Lotteries must weigh the pros and cons of introducing the new $50 price point. “My caution is that it has to be a natural jump,” Garrett said. “Lotteries should reach a certain maturity level with their instant category before launching the $50 to maximize sales. They must know if their market is ready.”
The answer is a resounding yes for many lotteries, whi
ch is why so many are producing record sales numbers. The Analytics & Insights team at Scientific Games tries to determine precisely the best time is to introduce a new price point. Since launching a new price point is a tool a lottery can only use sparingly, choosing the right time to launch is critical. “We use analytics to answer: ‘Would a lottery achieve similar results by launching another $30 instead of a $50 game?’’ Garrett said. “When should a lottery launch a $50 game? For instance, a lottery shouldn’t launch a $50 right on top of a recent $30 launch.”
Mature Price Points?
As higher price points succeed, the industry has witnessed lower price points flounder. $1 and $2 instant games are fully matured products, where their short-term and long-term growth are both trending downward. “I think at this point it’s all about how to maintain a steady maturity and find a way to embrace them without putting too much product out there,” Garrett said. “One of the risks that I see with the industry becoming overly reliant on higher price point products is that it may sacrifice playership levels. Our goal is to make sure the lottery maintains a healthy and balanced portfolio.”
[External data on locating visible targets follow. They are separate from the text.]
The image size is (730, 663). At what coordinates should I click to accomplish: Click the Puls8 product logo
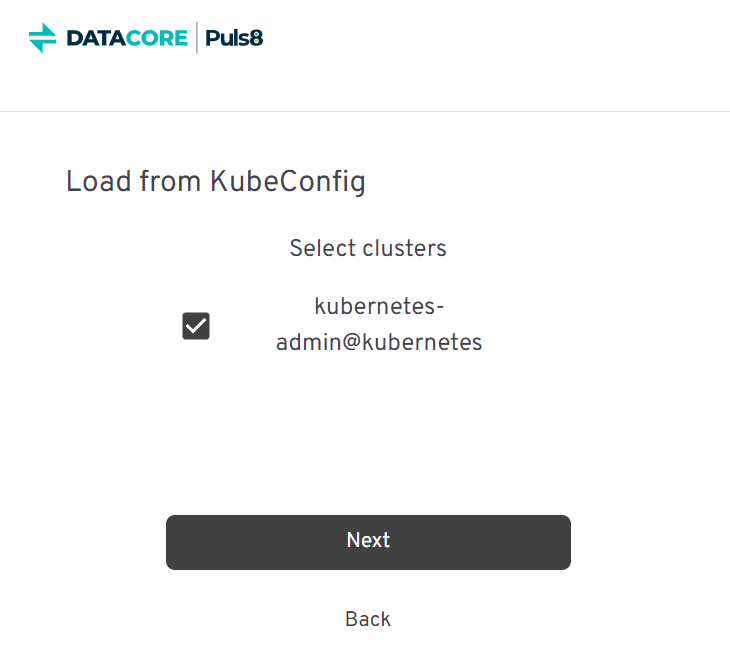[234, 39]
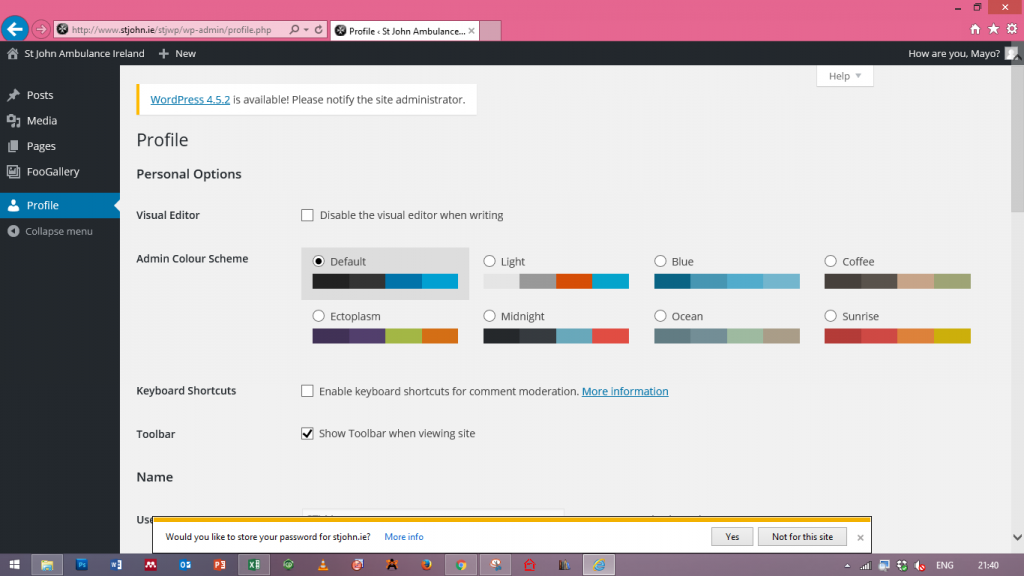Click the browser back arrow button
This screenshot has height=576, width=1024.
click(x=15, y=29)
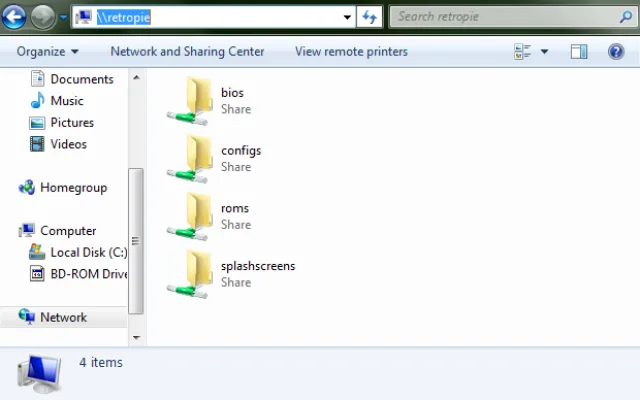This screenshot has height=400, width=640.
Task: Select the splashscreens shared folder icon
Action: click(x=190, y=274)
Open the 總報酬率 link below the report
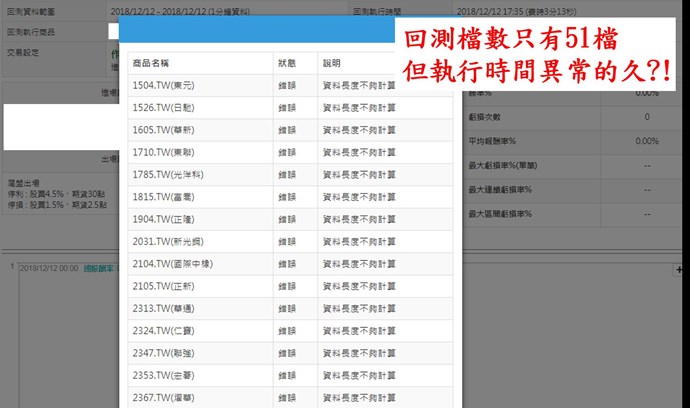 (99, 269)
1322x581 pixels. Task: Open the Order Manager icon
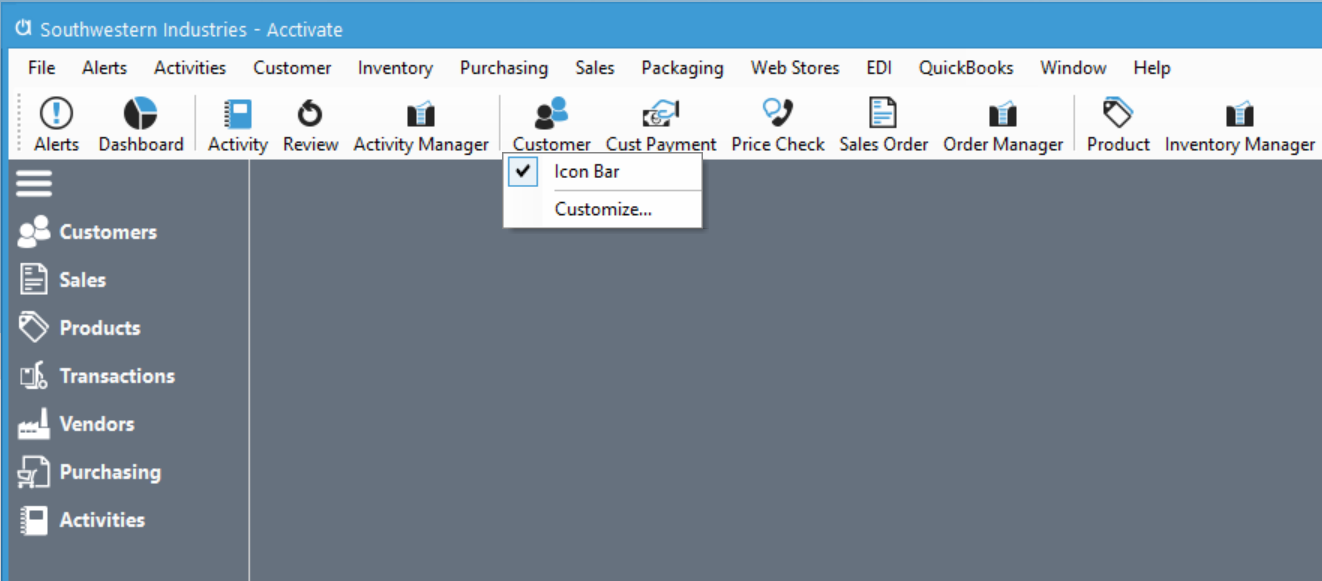coord(1002,120)
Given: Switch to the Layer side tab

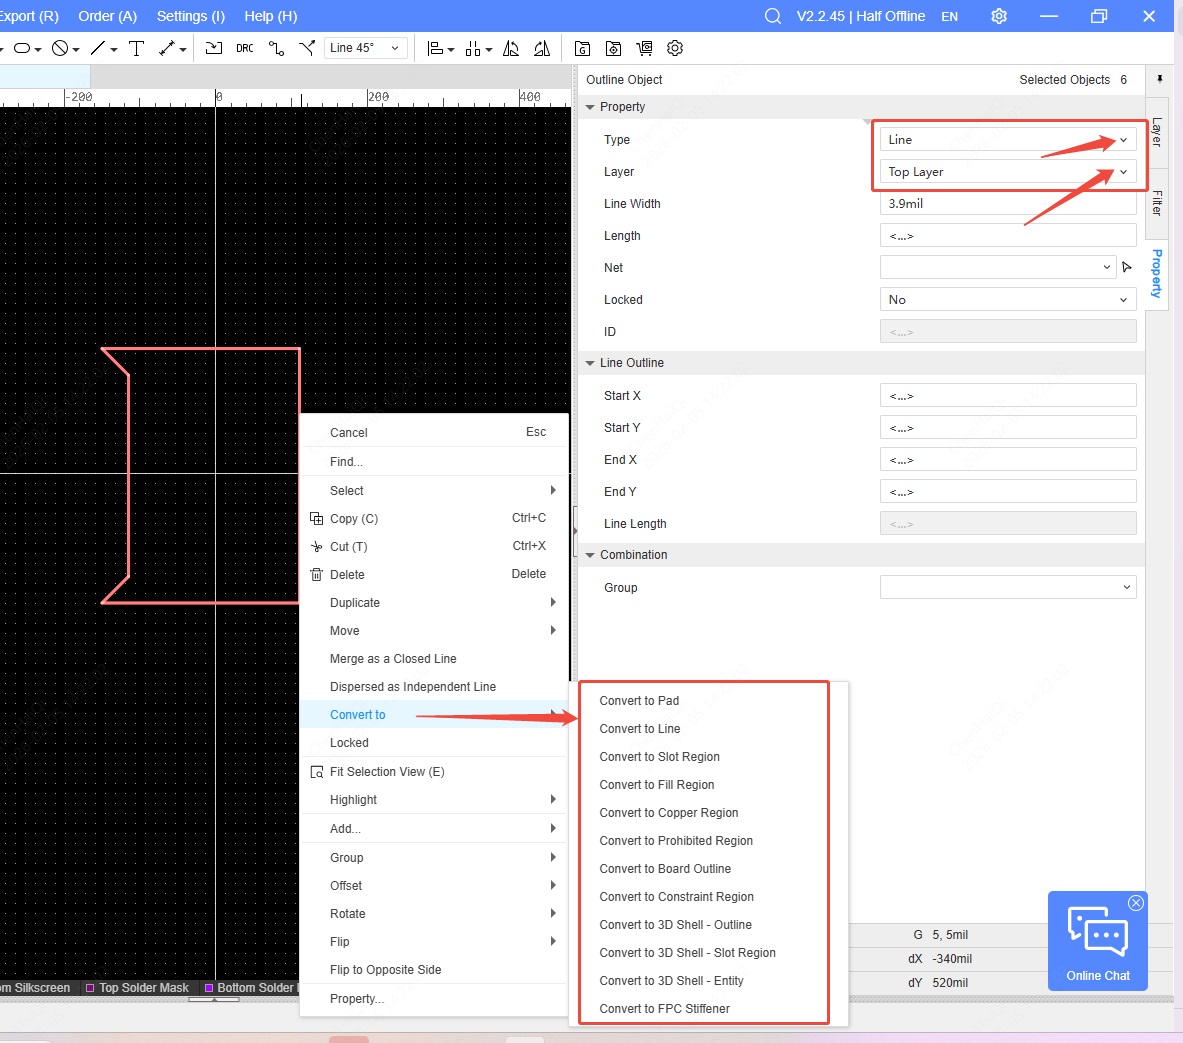Looking at the screenshot, I should 1157,131.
Some lotteries, like OLG, have phased out $1 games. Other lotteries have chosen to have lower price points, or ‘base games’, which are always on sale. What’s the right strategy? It’s vital to understand how the various stakeholders in the value chain interact with lower price points. For retailers, lower price point games can be a pain to deal with, and for consumers, they have a less exciting play experience due to the lower prize payout. On the other hand, they are an excellent introductory price point for new players, and for lotteries they add more to the bottom line than their higher price point alternatives.
Lotteries are faced with a difficult strategic choice with the future of these games. “If I’m a lottery product manager, I need the confidence that I’m going to be able to make up the lost GGR generated by those games. That’s where we need marketplace testing that should be informed by research and data analytics,” Garrett said. “It is an exciting time, and the rest of the industry will be learning from some of the market leaders who do make those decisions.”